Top of Material for the task

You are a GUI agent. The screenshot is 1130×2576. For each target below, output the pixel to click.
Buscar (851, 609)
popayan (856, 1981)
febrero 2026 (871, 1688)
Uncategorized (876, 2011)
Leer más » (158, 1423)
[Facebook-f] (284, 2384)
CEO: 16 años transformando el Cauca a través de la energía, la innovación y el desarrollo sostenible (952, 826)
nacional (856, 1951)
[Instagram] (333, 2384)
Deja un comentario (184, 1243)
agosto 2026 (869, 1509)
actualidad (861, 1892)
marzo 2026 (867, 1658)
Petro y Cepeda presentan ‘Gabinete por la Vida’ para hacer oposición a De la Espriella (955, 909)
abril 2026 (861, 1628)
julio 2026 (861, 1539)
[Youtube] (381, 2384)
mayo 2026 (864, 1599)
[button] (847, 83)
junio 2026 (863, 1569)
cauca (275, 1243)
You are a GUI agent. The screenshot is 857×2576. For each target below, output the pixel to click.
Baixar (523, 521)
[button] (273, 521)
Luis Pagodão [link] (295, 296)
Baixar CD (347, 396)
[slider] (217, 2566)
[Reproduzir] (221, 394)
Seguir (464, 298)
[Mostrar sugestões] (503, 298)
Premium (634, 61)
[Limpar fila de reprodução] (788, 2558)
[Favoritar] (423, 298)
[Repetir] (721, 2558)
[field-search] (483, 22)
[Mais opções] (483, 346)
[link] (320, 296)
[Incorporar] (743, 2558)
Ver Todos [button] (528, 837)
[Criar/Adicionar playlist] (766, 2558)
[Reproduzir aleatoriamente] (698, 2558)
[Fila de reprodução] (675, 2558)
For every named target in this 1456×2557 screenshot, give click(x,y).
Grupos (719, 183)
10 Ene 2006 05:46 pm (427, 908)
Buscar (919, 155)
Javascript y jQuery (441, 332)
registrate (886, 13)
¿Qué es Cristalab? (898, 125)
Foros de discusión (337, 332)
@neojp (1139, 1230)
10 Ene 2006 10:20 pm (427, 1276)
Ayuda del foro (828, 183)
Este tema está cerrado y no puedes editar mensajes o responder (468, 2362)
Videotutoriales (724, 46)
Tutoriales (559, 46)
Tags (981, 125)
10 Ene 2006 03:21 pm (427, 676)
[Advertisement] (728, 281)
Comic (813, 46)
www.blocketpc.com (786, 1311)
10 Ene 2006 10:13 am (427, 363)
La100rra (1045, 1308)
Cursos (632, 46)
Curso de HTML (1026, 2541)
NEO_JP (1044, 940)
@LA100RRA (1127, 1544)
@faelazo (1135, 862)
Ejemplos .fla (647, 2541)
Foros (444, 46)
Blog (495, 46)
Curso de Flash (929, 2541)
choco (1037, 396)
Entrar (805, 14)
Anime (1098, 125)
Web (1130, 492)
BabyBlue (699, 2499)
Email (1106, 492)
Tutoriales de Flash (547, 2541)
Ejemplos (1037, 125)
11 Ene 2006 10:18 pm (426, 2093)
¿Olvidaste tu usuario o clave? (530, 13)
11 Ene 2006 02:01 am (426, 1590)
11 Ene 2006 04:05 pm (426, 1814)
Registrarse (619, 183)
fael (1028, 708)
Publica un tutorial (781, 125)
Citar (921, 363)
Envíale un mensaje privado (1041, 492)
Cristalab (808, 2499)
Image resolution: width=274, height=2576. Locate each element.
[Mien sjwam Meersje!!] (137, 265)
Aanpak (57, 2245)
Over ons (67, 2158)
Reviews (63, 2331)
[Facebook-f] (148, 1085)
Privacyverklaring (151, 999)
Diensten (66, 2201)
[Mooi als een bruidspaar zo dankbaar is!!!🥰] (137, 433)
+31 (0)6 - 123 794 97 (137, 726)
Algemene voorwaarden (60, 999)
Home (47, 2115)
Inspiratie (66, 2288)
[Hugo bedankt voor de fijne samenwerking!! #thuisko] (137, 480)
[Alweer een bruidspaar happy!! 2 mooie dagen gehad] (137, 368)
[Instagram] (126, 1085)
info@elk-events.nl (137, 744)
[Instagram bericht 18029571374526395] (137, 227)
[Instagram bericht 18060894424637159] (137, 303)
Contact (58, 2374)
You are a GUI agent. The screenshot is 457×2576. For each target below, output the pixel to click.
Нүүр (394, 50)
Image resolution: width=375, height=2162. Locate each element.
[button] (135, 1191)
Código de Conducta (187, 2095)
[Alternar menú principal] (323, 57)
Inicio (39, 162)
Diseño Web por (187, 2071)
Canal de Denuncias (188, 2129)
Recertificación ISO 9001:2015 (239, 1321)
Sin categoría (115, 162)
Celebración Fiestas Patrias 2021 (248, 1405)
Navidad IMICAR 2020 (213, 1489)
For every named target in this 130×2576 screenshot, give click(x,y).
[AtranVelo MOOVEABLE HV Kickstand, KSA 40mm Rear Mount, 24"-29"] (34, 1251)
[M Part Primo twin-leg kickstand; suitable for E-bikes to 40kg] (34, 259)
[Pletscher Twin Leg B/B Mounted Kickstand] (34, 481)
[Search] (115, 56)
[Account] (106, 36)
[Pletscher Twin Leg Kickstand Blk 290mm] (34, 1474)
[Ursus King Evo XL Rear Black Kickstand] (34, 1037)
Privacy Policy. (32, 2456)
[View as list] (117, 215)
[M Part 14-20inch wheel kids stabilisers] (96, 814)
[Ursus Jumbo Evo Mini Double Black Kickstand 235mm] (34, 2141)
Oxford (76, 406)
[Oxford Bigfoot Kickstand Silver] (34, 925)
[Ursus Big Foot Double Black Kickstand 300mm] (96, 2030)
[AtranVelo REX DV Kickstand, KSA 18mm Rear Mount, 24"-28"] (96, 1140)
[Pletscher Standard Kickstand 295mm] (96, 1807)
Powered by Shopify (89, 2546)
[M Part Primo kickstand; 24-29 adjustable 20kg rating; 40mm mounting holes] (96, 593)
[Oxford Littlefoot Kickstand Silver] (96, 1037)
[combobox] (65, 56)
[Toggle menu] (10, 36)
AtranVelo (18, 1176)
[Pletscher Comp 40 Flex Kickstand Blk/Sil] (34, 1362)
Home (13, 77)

Bottom of Material for the task

In the listing above, find the line containing "[M Part Primo kickstand;"; that line and every line after it, through the last, are to be retyped exactly.

[M Part Primo kickstand; 24-29 adjustable 20kg rating; 40mm mounting holes] (96, 593)
[Oxford Littlefoot Kickstand Silver] (96, 1037)
[combobox] (65, 56)
[Toggle menu] (10, 36)
AtranVelo (18, 1176)
[Pletscher Comp 40 Flex Kickstand Blk/Sil] (34, 1362)
Home (13, 77)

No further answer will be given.